Unesco heritage sites
In June 2012, the Church of the Nativity and the Pilgrimage Route along which the traditional Christmas procession heads were designated a world heritage site by the UN cultural organisation UNESCO, despite stiff opposition from Israel and the United States.
Palestinians hailed the decision as “historic”.
In October 2010, UNESCO’s executive council had termed Rachel’s tomb also as the Bilal Bin Rabah Mosque.
Israel reduced its cooperation with the cultural organisation in protest.
Christmas in Bethlehem
Adjoining the Church of the Nativity is the Franciscan church of Saint Catherine, where Christmas Mass is celebrated each year at midnight.
A tall Christmas tree is put up in early December outside the church in Manger Square, signalling the start of the festivities, and its lighting is often accompanied by a message of peace from the city to a troubled region.
On Christmas Day thousands of tourists and Palestinians -- Muslims and Christians alike -- line the so-called pilgrimage route to watch a procession led by the Catholic patriarch who begins in Jerusalem and passes through the wall that separates the West Bank from Israel.

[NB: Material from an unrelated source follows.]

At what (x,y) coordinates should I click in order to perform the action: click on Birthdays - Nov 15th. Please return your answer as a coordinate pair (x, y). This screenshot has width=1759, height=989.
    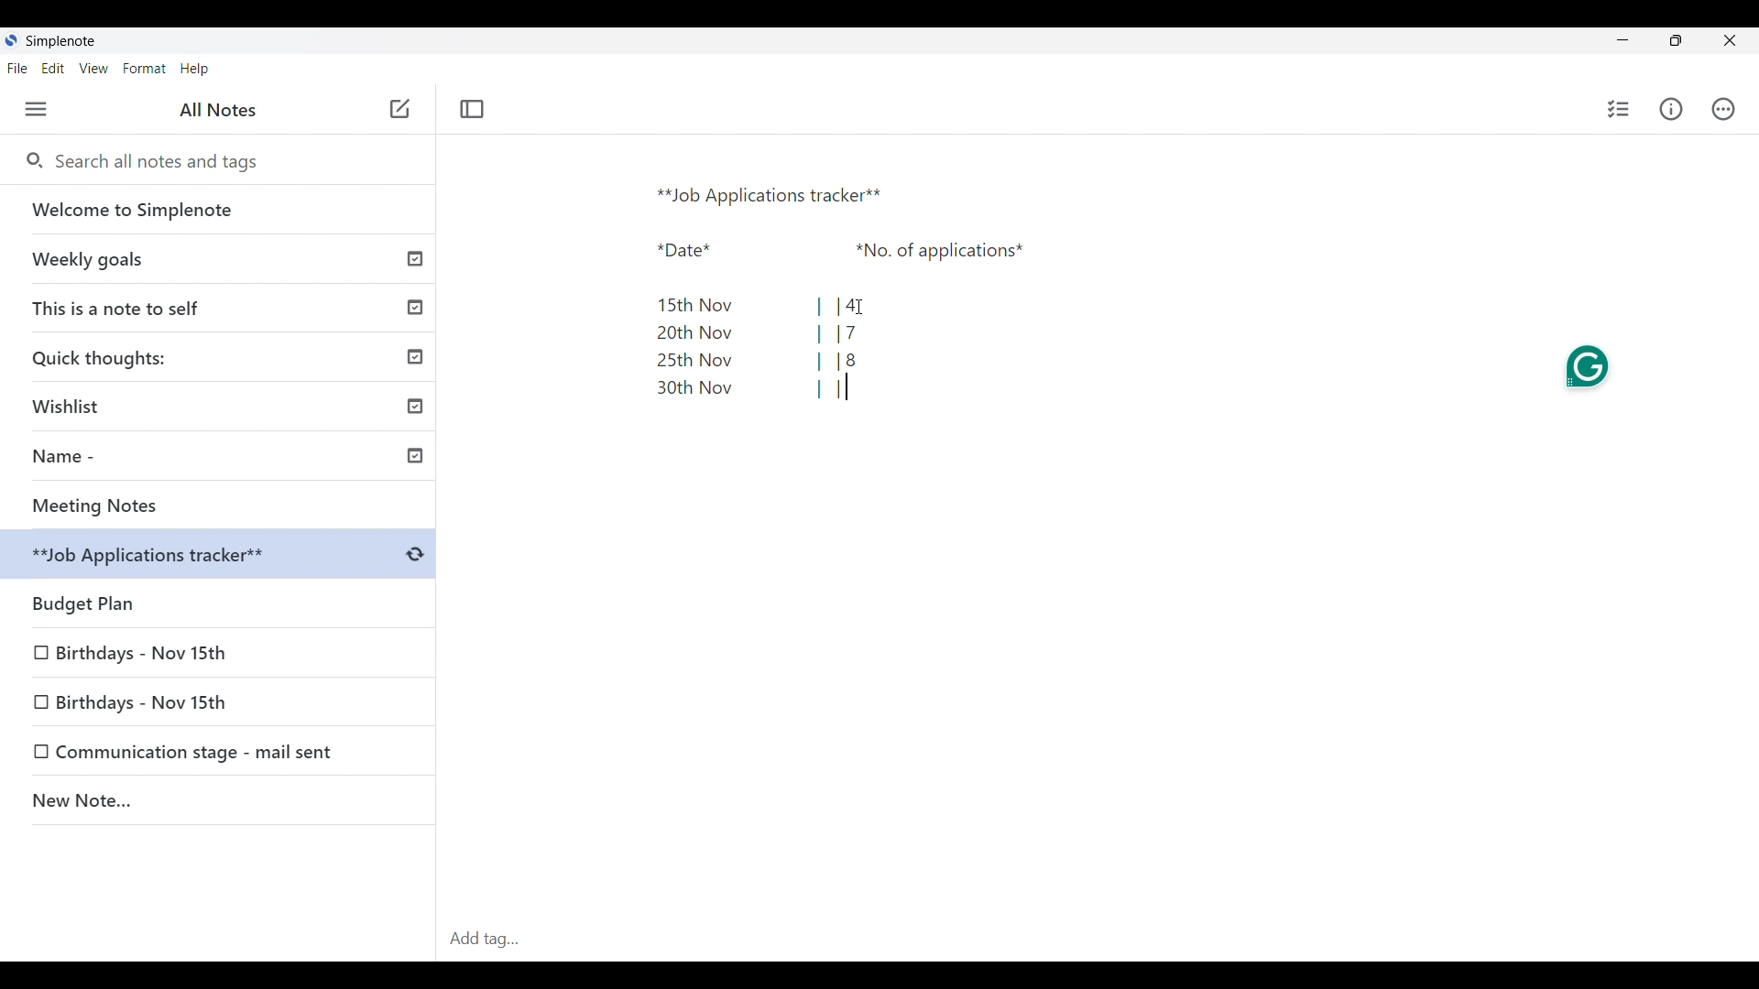
    Looking at the image, I should click on (144, 650).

Scout marching bands escort the cleric to the sound of drums and bagpipes. The square is the site of many other multi-coloured processions.
Other denominations also celebrate Christmas in various parts of the city, though in the Orthodox and Armenian church calendars, Christmas comes in January.
The wall and unrest
The Israeli separation wall is part of a project begun in 2002 during the second Palestinian intifada, or uprising, that is to extend around 700 kilometres (450 miles) once completed. It is a stark symbol of the occupation for Palestinians, and in Bethlehem, where it has been covered by graffiti and “street art”, it has become a gathering place for militants from all over the globe.
Pope Francis visited the site in May 2014, laying his hands on the wall and celebrating Mass in Manger Square.
Bethlehem has suffered meanwhile from the intifada unrest and a clampdown by Israeli security forces. In 2002, armed Palestinian fighters holed up in the Church of the Nativity for 38 days.
Main tourist site in Palestinian territories
The district of Bethlehem, home to about 210,000 Palestinians, includes the city of Bethlehem, which has a population of 32,000. Other major towns are Beit Jala and Beit Sahour, in addition to some 30 villages and three refugee camps.
Although the population was predominantly Christian a half century ago, it is now predominantly Muslim, but Christians are still present in key economic sectors.
Tourism is the biggest economic activity, with the Church of the Nativity drawing some two million pilgrims each year.
Last year however, the number of visitors slumped amid violence and protests in the region that left around 150 people dead.